Crônica tem essa vantagem:
não obriga ao paletó-e-gravata do editorialista, forçado a definir uma posição
correta diante dos grandes problemas; não exige de quem a faz o nervosismo
saltitante do repórter, responsável pela apuração do fato na hora mesma em que
ele acontece; dispensa a especialização suada em economia, finanças, política
nacional e internacional, esporte, religião e o mais que imaginar se possa. Sei
bem que existem o cronista político, o esportivo, o religioso, o econômico
etc., mas a crônica de que estou falando é aquela que não precisa entender de
nada ao falar de tudo. Não se exige do cronista geral a informação ou
comentários precisos que cobramos dos outros. O que lhe pedimos é uma espécie
de loucura mansa, que desenvolva determinado ponto de vista não ortodoxo e não
trivial e desperte em nós a inclinação para o jogo da fantasia, o absurdo e a
vadiação de espírito. Claro que ele deve ser um cara confiável, ainda na
divagação. Não se compreende, ou não compreendo, cronista faccioso, que sirva a
interesse pessoal ou de grupo, porque a crônica é território livre da
imaginação, empenhada em circular entre os acontecimentos do dia, sem procurar
influir neles. Fazer mais do que isso seria pretensão descabida de sua parte.

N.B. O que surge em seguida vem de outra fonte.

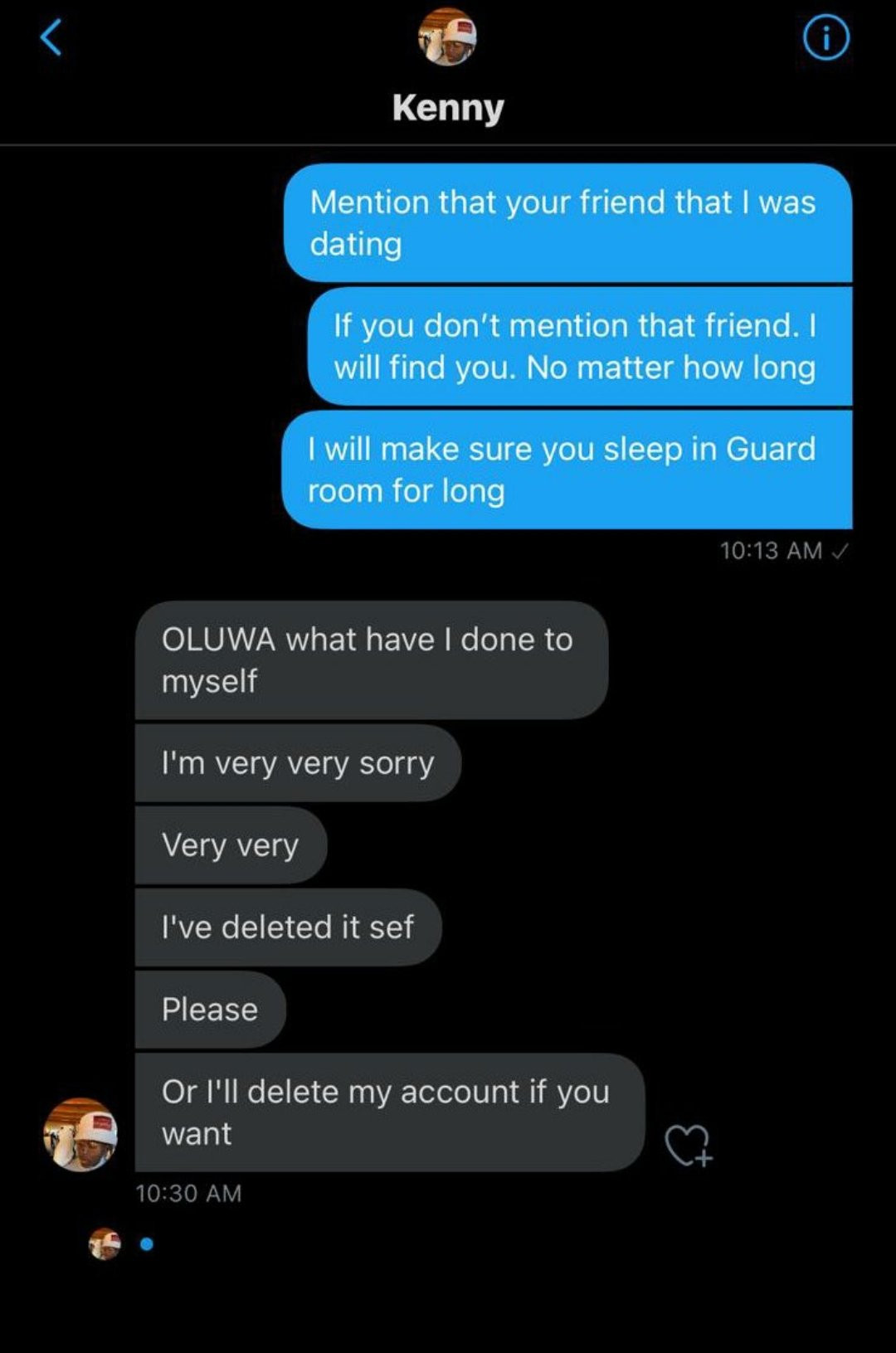This screenshot has height=1353, width=896.
Task: Tap the blue dot indicator
Action: 147,1243
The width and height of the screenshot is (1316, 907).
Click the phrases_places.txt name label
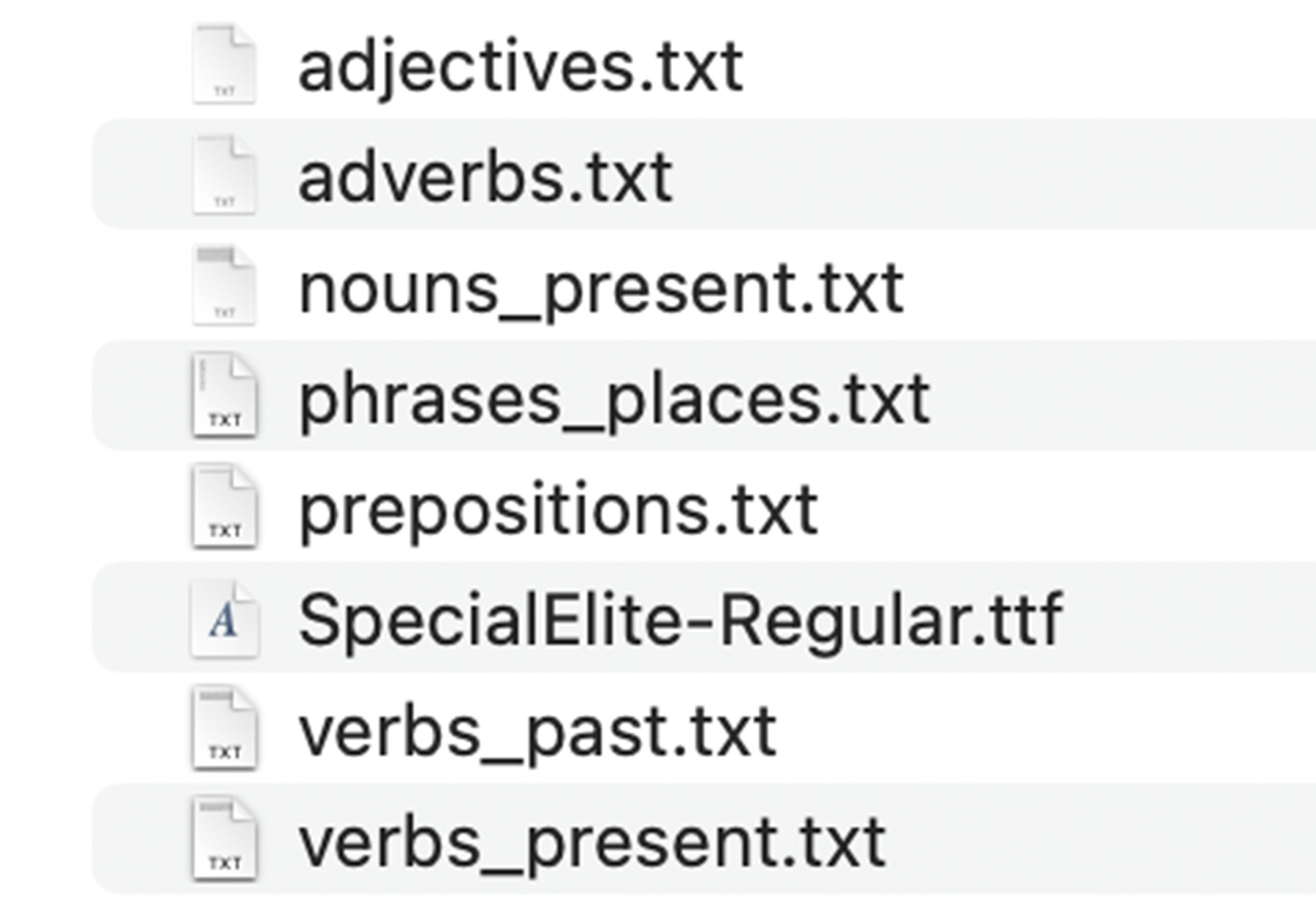pos(614,400)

Ele sabe que seu prazo de atuação é limitado: minutos no café da manhã ou à
espera do coletivo.
Com esse espírito, a tarefa do
croniqueiro estreado no tempo de Epitácio Pessoa (algum de vocês já teria
nascido nos anos a.C. de 1920? duvido) não foi penosa e valeu-lhe algumas
doçuras. Uma delas ter aliviado a amargura de mãe que perdera a filha jovem. Em
compensação alguns anônimos e inominados o desancaram, como a lhe dizerem: “É
para você não ficar metido a besta, julgando que seus comentários passarão à
História”. Ele sabe que não passarão. E daí? Melhor aceitar as louvações e
esquecer as descalçadeiras.
Foi o que esse outrora-rapaz
fez ou tentou fazer em mais de seis décadas. Em certo período, consagrou mais
tempo a tarefas burocráticas do que ao jornalismo, porém jamais deixou de ser
homem de jornal, leitor implacável de jornais, interessado em seguir não apenas
o desdobrar das notícias como as diferentes maneiras de apresentá-las ao
público. Uma página bem diagramada causava-lhe prazer estético; a charge, a
foto, a reportagem, a legenda bem feitas, o estilo particular de cada diário ou
revista eram para ele (e são) motivos de alegria profissional. A duas grandes
casas do jornalismo brasileiro ele se orgulha de ter pertencido ― o extinto Correio da Manhã, de valente memória, e
o Jornal do Brasil, por seu
conceito humanístico da função da Imprensa no mundo. Quinze anos de atividade
no primeiro e mais 15, atuais, no segundo, alimentarão as melhores lembranças
do velho jornalista.
E é por admitir esta noção
de velho, consciente e alegremente, que ele hoje se despede da crônica, sem se
despedir do gosto de manejar a palavra escrita, sob outras modalidades, pois
escrever é sua doença vital, já agora sem periodicidade e com suave preguiça.
Ceda espaço aos mais novos e vá cultivar o seu jardim, pelo menos imaginário.
Aos
leitores, gratidão, essa palavra-tudo.